And you may recall, Kit, as we talked about in March, right, we forecast double-digit earnings growth, but also double-digit rate-base growth even without Energy Strong as we talked about. So this enhances that to reinforce the strength of the rate-base growth as double-digit and the earnings. But as Ralph said, not a material item at all for 2014..
Okay.
And one other area to go back to, Ralph, your comment on the auction, it sounds like -- do I understand you correctly to say that, you view the demand resources rule changes kind of the key change in the auction?.
So we do view it as a key change, right? Because the import issue is more of a Western PJM issue than it is for us.
So whether it's the limited DR resources or trying to address some of the arbitrage opportunities available between the base residual auction and the incremental auctions, we think all these are positives for creating more of a level playing field in the market. Now I've been running around trying to find the settlement documents.
So I'm just looking around at my colleagues to make sure FERC hasn't acted on this yet, right, it's suppose to happen soon, but we don't have a decision yet..
No. That's right. Not yet..
Right. Okay.
And so can you give us any insight into what we should expect from the auction do [ph]? Should we expect the PS and PSEG Zones to separate again? And can you give us an idea of what your thinking is about where the RTO settles?.
Yes, Kit, we would never do that. We just -- it's obviously a competitive auction process and to forecast or predictions would not be a good idea. And we've never done that in the past. I will tell you though that we'll know by May 23, if it's going on the 12th, and from the 12th to the 16th, and then PJM takes a week to assess them.

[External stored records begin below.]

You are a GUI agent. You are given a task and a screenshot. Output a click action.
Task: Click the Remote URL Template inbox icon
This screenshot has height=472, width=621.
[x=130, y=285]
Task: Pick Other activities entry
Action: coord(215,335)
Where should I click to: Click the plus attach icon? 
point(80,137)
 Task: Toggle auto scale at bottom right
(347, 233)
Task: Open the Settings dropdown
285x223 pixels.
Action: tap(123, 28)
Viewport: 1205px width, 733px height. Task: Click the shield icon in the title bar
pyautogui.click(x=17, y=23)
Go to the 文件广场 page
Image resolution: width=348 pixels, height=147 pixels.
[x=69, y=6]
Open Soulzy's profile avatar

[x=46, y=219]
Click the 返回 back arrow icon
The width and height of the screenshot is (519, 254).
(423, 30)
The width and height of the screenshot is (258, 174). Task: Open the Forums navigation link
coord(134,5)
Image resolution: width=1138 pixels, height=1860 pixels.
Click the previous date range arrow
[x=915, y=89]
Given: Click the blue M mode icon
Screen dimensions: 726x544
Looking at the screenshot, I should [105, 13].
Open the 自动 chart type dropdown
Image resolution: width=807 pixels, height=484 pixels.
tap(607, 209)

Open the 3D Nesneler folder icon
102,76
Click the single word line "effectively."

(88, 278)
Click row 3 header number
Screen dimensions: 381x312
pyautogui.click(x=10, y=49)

So 3 weeks and 2 days from today, we'll all have the answer. I don't want to lead you to think that we don't analyze this. We just don't publicize what we think of that..
You're right.
Well, at least you confirmed that we'll know by May 23, right?.
Yes, thanks, Kit..
And the next question comes from Dan Eggers with Crédit Suisse..
Can you just -- with the settlement, can you just walk through maybe -- because I don't have them side by side yet, I apologize.
But walk through what were the big changes kind of from that, maybe the $2.6 billion over the 5 years you had projected or requested and what you guys settled today as far as where dollars weren't spent and how you think about the opportunity to spend those later?.
Yes, so Dan, the most important part we view of the settlement was the electric substations. And all of that is covered from the point of view of what was affected by Irene and Sandy. But there were a bunch of other areas that we thought would be beneficial.
For example, we had the undergrounding of, I think, 30 miles of circuits -- of overhead circuits, and that was knocked out. We had some improvement to SCADA systems, our data analysis, data acquisition and analysis system that would help us restore those customers who were interrupted more promptly. That was knocked out.
On the gas side, we had, I think, 500 miles of cast-iron that was affected or is in now FEMA -- more at-risk areas. And that 500 was cut back to 250. We then had some movement of backyard services to the front of the home. Once again, our backyard service getting knocked out is just that much more difficult to restore. That was knocked out.
We had some improvements in construction standards for some of our distribution systems. That was knocked out. So the heart -- I just listed a whole bunch of stuff that was knocked out. I don't want to give the wrong impression. The heart of the program was the substations, and that was fully funded.
But we will go back, I mean, I think people are going to see that this has a benefit. We wouldn't have proposed it if we didn't think so. And as we do the work and as we see the system perform, we'll go back and talk to the staff and talk to the other parties.
I really do take their reaction to this, not as a no on the other stuff, but as a not yet, and just show me that it's money well spent. And I think that, that's perfectly legitimate and fair on their part, and we will step up to that..
Do you have a ballpark maybe of kind of by year how that money is going to get spent over the next....
We'll release further details. I don't -- off the top of my head right now, and I just want to make sure the team has a chance to get the schedules all put together and then we can release that. But as Caroline said, in our March conference, we didn't bake in to our growth projections for the Utility Energy Strong.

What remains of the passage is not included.